#### TEXT SEGMENT:

** Begin **

What are the top financial tips for millennials?
Here’s my top 5.
#1 Save at least 20% towards future you.
I know saving 20% is a lot of your hard-earned cash, but the more you save now, the more options you have later. A host of things ranging from extra student loan payments to building up a cash, emergency fund can count towards this 20% number. The main thing is that you aren’t spending the money NOW. There are two reasons for this:
- The more you spend, the more you need to save. Most people don’t dramatically change their spending in retirement. If you want to support a $200K / year lifestyle, you need to save about $1.2M more than if you have a $150K /year lifestyle. Want to run the numbers yourself? Here’s another resource to see if you’re on track.
- Saving 20% gives you optionality. Most models suggest that you need to save at least 10% of your pre-tax income each year starting in your early 20s to be able to support yourself in retirement. If you took time off for grad school OR if you have multiple goals that you’re saving for like a down payment on a home or a college fund, saving 20% gives you enough for retirement plus some other goals. If you’re starting to save for retirement in your 30s, you may need to bump this up to saving 25% or more of your pre-tax salary. The early you start saving, the more choices you have.

** End **

#### MATERIAL PROVIDED:

** Begin **

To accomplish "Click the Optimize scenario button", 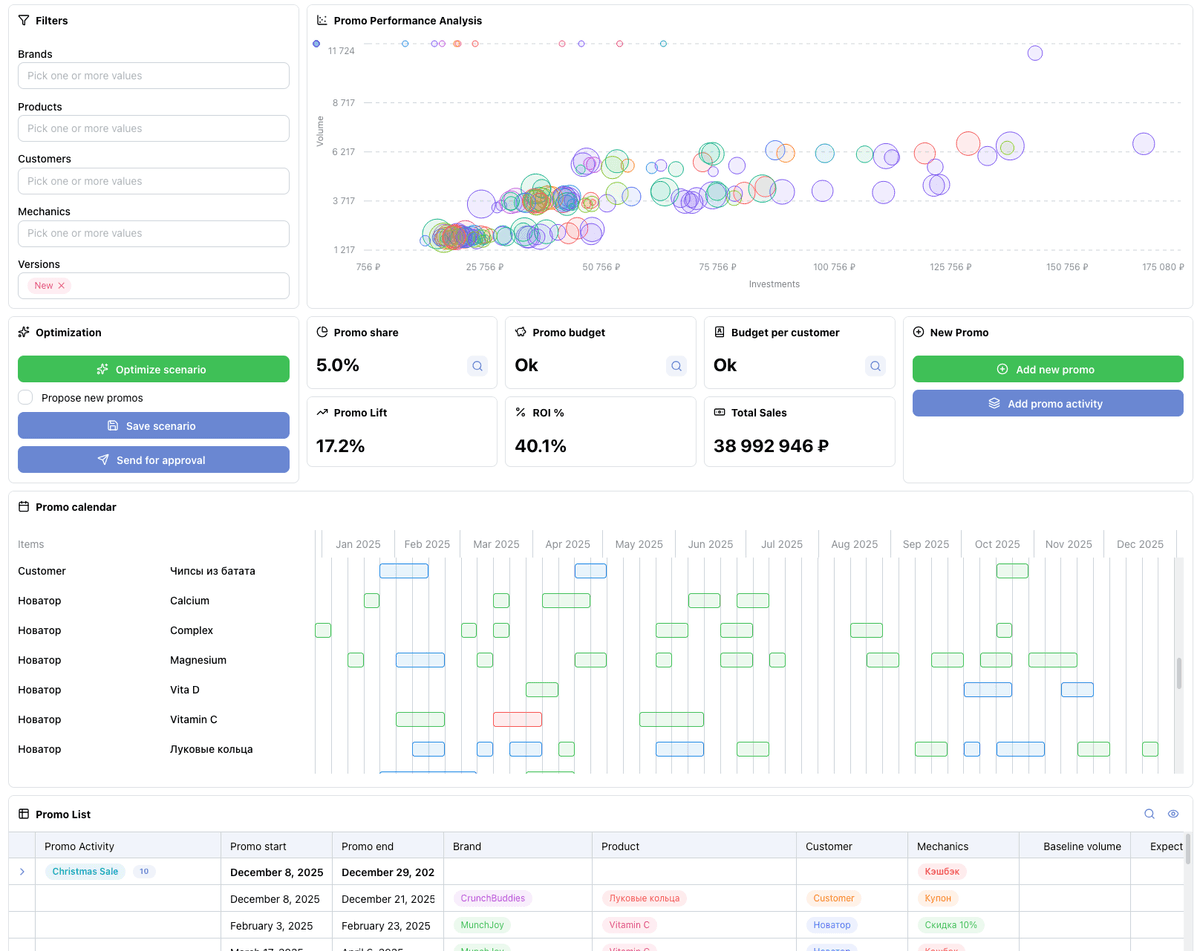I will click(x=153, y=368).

** End **
** Begin **

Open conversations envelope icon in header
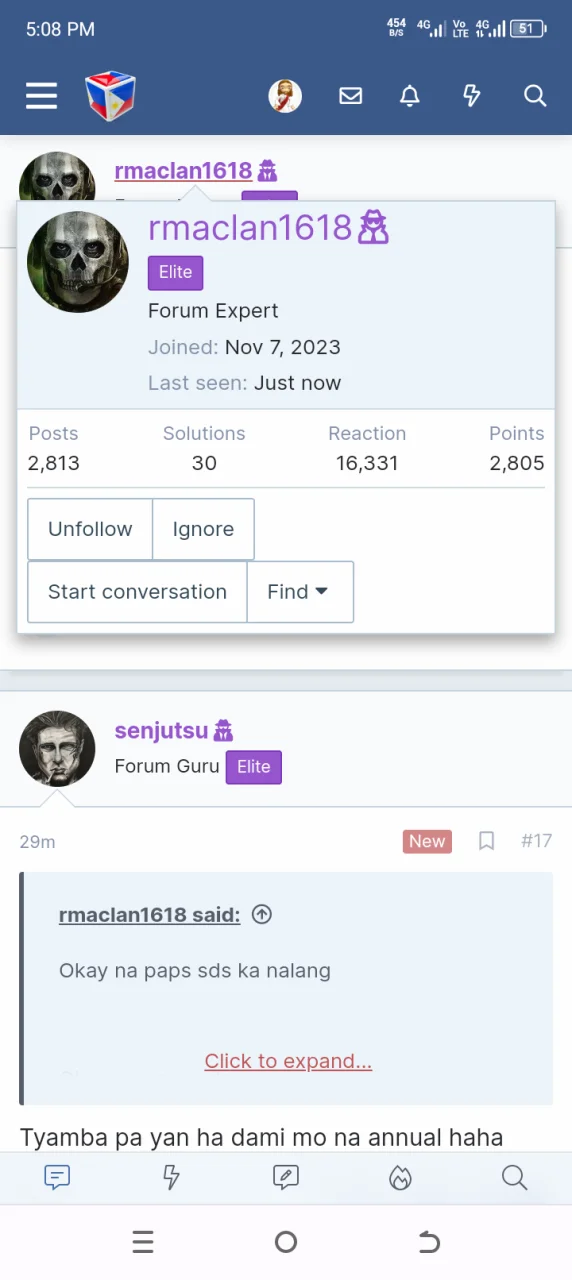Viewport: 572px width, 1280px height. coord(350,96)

** End **

#### TASK INSTRUCTIONS:
1 – Answer these questions from the financial tips text:
(a) What share of income does the text recommend saving toward future you?
(b) About how much more must someone save to support a $200K-per-year lifestyle than a $150K-per-year one?
(c) What percentage of pre-tax salary may someone who starts saving for retirement in their 30s need to save?
2 – Carry the financial tips text forward from the point where it stops.
The rows are not required for what follows.

#### ANSWERS IN ORDER:
1 –
(a) At least 20%.
(b) About $1.2M more.
(c) 25% or more.

2 –
#2 Don’t spend more than 30% of your pre-tax income on housing.
I get it. If you live in San Francisco or New York that might feel like a pipe dream. However, the more spend on housing, the less you have left over to spend on food, retirement, and living your life. Imagine you’re earning $120K in San Francisco. That’s a pretty good salary, no? When you take out federal and state taxes, you’re left with $83,067. Divided by 12 that equals $6,922 / month. If you’re spending $3.5K / month on housing, that leaves only $3,422 for everything else! While you can try to cut back your lattes and avocado toast that’s chump change next to spending less on rent. If you can live with roommates and spend $2.5K versus $3.5K that’s $1,000 in savings EVERY month. The same goes when you’re buying a house. The bank will generally approve you for a mortgage up to 28% of your pre-tax income. If you can keep your housing to 20% or lower, you’ll have much more money left over for childcare, student loans, retirement, vacationing on the Italian Riviera, whatever you want.
This is the one of my financial tips for millennials that is the hardest for people to stomach. However, if you can have the discipline to buy or rent less, you won’t regret it.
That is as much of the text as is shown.